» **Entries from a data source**
::::::::::
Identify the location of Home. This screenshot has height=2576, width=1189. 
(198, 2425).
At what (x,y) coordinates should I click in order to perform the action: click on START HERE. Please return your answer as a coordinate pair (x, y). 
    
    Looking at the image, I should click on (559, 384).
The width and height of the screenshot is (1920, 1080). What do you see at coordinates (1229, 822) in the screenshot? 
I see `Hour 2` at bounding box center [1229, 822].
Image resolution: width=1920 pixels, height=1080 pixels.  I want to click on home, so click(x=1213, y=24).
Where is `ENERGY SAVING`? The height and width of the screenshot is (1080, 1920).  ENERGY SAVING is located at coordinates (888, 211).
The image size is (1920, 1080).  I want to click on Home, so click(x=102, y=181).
::::::::::
» **Work required**
Convert the stretch from the start of the material through the line containing "Image resolution: width=1920" into a JSON list of strings, with one string per line and blank lines omitted.

» **Task solution**
[
  "Identify the location of Home. This screenshot has height=2576, width=1189. ",
  "(198, 2425).",
  "At what (x,y) coordinates should I click in order to perform the action: click on START HERE. Please return your answer as a coordinate pair (x, y). ",
  "    Looking at the image, I should click on (559, 384).",
  "The width and height of the screenshot is (1920, 1080). What do you see at coordinates (1229, 822) in the screenshot? ",
  "I see `Hour 2` at bounding box center [1229, 822].",
  "Image resolution: width=1920 pixels, height=1080 pixels.  I want to click on home, so click(x=1213, y=24)."
]